(Pixel coordinate grounding data)
━━━━━━
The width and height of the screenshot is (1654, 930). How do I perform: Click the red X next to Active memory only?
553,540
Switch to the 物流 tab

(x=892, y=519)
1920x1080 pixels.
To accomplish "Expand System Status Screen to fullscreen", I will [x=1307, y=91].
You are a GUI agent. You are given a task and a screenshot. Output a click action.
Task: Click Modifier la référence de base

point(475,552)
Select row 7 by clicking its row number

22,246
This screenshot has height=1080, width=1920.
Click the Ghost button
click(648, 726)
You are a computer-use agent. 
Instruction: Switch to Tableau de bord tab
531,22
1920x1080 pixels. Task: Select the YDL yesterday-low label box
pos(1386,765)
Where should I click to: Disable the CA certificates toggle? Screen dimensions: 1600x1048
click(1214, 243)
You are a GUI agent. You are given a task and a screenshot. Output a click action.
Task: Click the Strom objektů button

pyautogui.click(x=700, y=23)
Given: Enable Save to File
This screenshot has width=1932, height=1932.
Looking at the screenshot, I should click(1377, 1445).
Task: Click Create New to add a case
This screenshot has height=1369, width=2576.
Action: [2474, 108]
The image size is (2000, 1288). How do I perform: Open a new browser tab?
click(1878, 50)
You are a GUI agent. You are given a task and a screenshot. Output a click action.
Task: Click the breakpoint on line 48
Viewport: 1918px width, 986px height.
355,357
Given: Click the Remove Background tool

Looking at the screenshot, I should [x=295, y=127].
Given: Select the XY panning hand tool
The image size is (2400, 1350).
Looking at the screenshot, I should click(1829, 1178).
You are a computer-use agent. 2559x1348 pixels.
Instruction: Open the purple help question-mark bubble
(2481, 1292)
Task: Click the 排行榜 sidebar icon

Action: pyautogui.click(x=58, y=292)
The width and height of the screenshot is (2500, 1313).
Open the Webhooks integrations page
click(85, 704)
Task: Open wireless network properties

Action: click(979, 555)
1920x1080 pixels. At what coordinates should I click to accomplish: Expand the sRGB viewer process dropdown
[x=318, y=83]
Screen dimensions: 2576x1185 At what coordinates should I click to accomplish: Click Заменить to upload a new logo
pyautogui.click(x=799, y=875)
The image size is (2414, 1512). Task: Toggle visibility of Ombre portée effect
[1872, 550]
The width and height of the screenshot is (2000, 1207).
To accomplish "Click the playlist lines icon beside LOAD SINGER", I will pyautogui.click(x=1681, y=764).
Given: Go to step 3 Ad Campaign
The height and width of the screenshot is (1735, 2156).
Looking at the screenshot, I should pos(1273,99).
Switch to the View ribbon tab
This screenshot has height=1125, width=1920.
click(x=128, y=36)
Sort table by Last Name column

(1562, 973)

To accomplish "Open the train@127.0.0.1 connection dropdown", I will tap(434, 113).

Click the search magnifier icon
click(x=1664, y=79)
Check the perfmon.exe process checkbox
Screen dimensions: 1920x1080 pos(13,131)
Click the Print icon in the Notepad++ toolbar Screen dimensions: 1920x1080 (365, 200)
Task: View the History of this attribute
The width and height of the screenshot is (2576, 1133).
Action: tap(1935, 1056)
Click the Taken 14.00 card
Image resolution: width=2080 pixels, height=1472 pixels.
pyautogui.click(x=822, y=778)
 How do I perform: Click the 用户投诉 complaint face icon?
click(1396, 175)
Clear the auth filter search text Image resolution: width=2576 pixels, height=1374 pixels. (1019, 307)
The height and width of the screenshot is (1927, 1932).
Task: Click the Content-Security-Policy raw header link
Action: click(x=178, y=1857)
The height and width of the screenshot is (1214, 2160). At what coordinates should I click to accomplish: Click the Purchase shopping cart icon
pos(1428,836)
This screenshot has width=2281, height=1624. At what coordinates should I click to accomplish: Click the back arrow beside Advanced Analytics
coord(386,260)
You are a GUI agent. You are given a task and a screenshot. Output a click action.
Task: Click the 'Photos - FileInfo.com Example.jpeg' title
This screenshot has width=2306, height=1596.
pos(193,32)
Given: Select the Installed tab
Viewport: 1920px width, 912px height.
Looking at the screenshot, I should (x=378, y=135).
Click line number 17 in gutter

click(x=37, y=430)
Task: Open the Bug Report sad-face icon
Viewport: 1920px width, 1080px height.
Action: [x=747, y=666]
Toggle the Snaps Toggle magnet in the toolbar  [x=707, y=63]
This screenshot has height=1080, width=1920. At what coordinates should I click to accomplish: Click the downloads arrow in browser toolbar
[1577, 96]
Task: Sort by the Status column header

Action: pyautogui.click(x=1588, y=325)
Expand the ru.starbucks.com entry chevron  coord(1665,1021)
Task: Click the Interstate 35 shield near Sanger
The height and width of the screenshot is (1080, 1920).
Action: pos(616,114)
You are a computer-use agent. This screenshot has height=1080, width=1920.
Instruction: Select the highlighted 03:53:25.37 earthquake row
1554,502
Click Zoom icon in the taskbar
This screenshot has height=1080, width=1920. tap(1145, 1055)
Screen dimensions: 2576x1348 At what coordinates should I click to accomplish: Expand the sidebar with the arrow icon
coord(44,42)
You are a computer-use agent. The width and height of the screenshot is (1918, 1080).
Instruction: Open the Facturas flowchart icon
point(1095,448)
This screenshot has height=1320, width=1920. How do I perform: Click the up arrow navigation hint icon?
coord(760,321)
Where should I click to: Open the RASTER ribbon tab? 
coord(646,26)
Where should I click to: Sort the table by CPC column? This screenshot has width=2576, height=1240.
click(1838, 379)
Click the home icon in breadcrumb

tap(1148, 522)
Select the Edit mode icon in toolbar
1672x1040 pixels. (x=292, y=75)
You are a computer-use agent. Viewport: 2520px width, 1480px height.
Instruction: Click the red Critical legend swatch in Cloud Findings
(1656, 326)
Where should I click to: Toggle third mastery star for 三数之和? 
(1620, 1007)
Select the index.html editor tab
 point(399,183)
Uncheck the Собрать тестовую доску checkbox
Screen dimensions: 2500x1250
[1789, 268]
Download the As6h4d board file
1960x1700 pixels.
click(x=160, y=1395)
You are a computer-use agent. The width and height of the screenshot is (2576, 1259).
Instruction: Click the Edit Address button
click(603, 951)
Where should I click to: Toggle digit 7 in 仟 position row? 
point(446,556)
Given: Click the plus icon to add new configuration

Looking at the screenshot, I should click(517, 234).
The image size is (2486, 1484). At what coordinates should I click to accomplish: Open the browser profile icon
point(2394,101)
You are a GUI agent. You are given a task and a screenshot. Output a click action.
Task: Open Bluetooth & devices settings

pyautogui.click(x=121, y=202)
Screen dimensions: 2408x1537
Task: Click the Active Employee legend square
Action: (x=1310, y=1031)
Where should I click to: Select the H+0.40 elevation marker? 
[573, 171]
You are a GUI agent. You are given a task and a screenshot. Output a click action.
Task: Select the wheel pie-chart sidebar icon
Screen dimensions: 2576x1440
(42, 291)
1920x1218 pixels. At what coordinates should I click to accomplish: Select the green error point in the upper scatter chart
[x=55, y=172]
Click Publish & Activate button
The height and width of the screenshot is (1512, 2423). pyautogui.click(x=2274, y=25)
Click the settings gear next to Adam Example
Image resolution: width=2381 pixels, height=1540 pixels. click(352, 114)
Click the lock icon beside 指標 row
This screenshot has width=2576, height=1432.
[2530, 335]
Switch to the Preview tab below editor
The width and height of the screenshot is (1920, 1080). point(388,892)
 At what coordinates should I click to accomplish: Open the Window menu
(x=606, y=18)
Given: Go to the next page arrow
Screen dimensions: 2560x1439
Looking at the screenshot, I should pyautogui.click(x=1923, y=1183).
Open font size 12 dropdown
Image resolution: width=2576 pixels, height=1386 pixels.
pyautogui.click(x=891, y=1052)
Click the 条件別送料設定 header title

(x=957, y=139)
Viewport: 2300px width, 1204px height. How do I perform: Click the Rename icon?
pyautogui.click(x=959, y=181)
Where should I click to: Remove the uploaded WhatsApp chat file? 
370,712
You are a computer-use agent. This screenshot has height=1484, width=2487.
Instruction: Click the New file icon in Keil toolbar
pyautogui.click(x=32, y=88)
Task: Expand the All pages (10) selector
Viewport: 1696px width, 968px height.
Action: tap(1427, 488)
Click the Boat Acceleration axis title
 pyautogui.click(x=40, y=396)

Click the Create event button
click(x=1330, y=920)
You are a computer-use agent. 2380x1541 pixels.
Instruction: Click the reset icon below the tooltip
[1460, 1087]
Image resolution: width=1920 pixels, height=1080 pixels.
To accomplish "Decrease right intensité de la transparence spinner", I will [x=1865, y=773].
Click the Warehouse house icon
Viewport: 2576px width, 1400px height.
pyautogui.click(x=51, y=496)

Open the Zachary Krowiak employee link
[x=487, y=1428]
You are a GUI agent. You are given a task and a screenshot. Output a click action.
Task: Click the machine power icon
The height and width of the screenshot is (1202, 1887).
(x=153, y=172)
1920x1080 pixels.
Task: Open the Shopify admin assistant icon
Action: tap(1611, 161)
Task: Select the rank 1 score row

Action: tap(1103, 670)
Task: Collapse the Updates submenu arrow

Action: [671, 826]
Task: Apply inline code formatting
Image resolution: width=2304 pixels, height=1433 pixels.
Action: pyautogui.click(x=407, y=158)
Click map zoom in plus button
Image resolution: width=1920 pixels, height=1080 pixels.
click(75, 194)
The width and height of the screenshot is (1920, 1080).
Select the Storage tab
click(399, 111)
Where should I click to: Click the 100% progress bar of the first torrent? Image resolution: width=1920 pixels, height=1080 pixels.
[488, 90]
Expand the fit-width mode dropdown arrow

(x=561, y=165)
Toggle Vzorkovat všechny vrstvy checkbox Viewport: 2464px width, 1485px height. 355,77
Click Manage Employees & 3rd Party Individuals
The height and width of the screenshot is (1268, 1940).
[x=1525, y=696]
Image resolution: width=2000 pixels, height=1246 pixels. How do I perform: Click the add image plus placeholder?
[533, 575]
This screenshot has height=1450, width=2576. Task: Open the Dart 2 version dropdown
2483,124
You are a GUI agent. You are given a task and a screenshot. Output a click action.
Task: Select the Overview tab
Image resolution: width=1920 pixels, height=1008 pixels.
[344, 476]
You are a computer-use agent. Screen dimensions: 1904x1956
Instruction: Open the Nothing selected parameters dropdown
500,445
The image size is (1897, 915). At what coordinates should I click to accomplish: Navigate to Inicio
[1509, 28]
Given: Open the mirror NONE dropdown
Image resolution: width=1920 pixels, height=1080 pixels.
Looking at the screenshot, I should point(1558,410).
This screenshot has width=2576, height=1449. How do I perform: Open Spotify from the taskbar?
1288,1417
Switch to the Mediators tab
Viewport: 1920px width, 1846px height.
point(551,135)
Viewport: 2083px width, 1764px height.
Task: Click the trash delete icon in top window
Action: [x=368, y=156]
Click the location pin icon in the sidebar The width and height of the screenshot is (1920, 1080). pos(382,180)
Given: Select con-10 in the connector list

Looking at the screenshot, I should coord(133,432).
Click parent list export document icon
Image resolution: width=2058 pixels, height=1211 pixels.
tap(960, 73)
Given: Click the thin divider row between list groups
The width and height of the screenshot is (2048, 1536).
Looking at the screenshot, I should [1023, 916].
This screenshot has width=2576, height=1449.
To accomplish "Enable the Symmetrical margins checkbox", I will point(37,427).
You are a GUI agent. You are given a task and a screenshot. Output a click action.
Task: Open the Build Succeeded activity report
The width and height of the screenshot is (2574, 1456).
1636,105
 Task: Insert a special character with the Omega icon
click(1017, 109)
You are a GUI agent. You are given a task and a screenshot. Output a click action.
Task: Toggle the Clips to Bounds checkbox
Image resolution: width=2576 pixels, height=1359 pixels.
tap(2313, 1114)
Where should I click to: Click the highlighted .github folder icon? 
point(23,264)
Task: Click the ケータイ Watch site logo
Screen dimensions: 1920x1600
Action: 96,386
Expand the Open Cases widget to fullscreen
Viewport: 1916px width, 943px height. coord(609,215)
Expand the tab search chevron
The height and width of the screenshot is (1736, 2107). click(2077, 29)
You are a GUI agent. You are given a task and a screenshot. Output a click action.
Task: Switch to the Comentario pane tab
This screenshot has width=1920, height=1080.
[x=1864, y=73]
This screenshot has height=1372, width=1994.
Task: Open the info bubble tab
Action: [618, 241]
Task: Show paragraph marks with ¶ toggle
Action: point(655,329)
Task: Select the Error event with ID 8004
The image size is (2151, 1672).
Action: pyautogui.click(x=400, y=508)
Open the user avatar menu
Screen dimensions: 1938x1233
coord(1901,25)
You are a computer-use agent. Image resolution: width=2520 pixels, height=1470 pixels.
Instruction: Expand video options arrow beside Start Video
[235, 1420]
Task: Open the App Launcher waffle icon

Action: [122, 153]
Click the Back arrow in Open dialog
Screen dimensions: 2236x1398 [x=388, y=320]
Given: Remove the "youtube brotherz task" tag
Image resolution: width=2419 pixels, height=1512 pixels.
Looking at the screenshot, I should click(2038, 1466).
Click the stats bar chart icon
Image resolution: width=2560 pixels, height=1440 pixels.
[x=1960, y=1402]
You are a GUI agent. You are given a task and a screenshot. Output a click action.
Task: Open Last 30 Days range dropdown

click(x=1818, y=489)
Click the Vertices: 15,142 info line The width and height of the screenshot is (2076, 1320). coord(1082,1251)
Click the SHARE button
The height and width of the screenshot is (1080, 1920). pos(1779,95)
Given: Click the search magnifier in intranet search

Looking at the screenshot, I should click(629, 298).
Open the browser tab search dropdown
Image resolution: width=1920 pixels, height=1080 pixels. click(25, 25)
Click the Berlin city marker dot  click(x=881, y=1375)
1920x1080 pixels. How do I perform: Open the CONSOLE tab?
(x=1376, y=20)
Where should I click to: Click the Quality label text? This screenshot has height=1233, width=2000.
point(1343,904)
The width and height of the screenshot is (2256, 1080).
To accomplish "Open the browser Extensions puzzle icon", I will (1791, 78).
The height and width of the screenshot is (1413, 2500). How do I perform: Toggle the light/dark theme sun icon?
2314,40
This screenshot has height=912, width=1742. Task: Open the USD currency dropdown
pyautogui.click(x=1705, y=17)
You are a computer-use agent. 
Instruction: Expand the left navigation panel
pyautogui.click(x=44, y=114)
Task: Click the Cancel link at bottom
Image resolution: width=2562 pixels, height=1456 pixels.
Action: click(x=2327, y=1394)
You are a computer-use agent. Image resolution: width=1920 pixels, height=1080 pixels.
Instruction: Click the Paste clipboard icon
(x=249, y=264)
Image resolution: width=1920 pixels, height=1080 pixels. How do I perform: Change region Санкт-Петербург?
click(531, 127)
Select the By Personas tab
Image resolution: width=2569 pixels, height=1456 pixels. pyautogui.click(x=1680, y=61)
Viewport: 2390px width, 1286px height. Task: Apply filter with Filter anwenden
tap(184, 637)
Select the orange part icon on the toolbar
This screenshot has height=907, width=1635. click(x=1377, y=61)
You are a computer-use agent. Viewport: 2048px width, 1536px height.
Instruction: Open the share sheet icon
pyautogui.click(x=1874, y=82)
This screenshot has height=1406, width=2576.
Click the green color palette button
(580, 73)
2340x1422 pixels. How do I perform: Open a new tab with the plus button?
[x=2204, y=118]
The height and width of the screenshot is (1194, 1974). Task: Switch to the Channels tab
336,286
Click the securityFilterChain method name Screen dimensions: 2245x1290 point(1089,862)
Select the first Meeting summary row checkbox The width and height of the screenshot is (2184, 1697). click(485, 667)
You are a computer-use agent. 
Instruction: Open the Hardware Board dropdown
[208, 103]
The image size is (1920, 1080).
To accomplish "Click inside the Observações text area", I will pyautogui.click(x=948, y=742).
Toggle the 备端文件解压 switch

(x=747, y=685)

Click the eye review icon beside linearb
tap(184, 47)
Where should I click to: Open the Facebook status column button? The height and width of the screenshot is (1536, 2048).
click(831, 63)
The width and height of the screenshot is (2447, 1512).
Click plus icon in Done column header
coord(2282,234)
━━━━━━
Your answer should consist of each line above in which "Enable" appears.

**Task solution:**
Given: Enable Save to File
To accomplish "Enable the Symmetrical margins checkbox", I will point(37,427).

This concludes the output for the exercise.